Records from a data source
+--

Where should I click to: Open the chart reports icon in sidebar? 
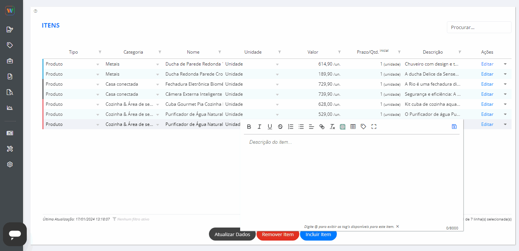click(x=10, y=108)
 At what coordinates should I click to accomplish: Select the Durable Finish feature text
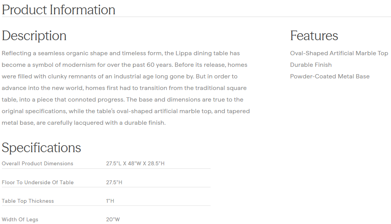click(x=311, y=65)
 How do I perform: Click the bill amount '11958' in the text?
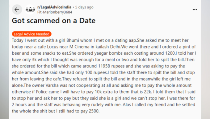[x=104, y=66]
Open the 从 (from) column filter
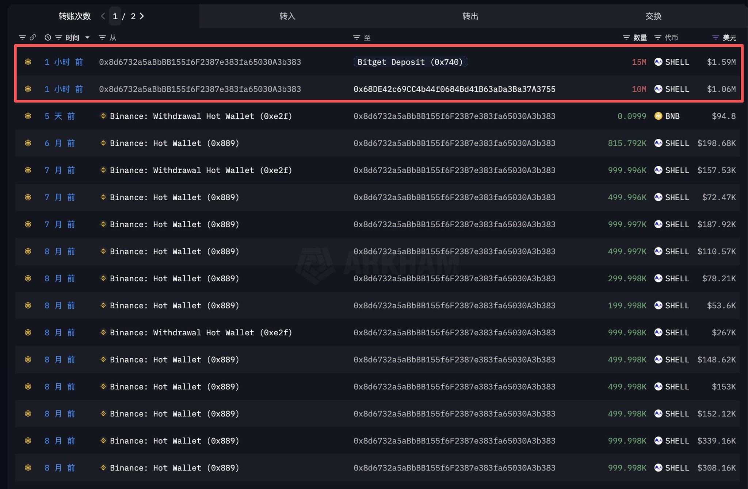This screenshot has width=748, height=489. (102, 38)
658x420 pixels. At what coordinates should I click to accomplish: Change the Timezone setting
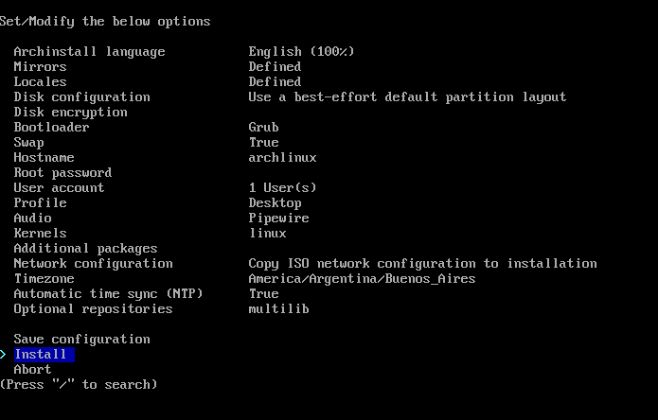click(44, 279)
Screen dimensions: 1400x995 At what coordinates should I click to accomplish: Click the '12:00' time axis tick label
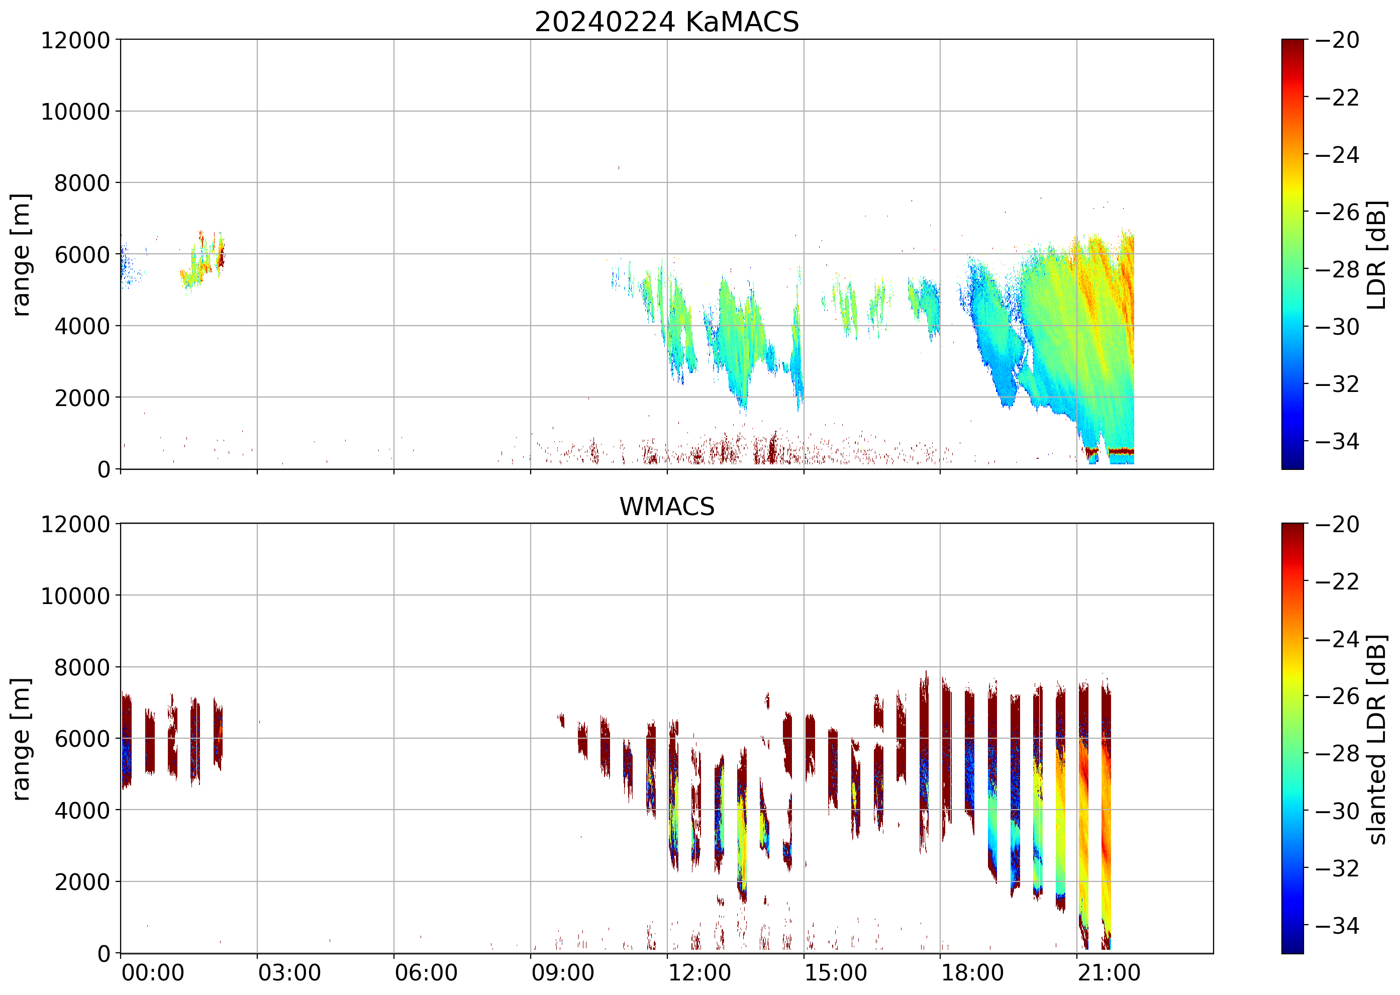pyautogui.click(x=699, y=973)
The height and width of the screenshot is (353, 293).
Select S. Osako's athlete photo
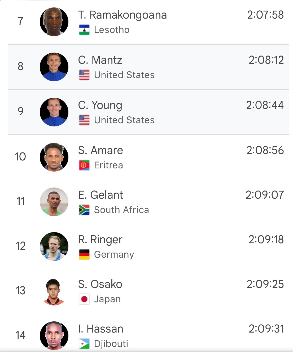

+--

» **Exercise details**
Rewrite the records from the line containing "658x420 pixels. At" through the end of the records, replacing "Timezone" with "Language" and changing nothing else. Leave the pictures out of your answer.

» **Written reply**
658x420 pixels. At what coordinates should I click to accomplish: Change the Language setting
click(44, 279)
Screen dimensions: 1400x995 At what coordinates should I click to accomplish: Click the '12:00' time axis tick label
pyautogui.click(x=699, y=973)
The height and width of the screenshot is (353, 293).
Select S. Osako's athlete photo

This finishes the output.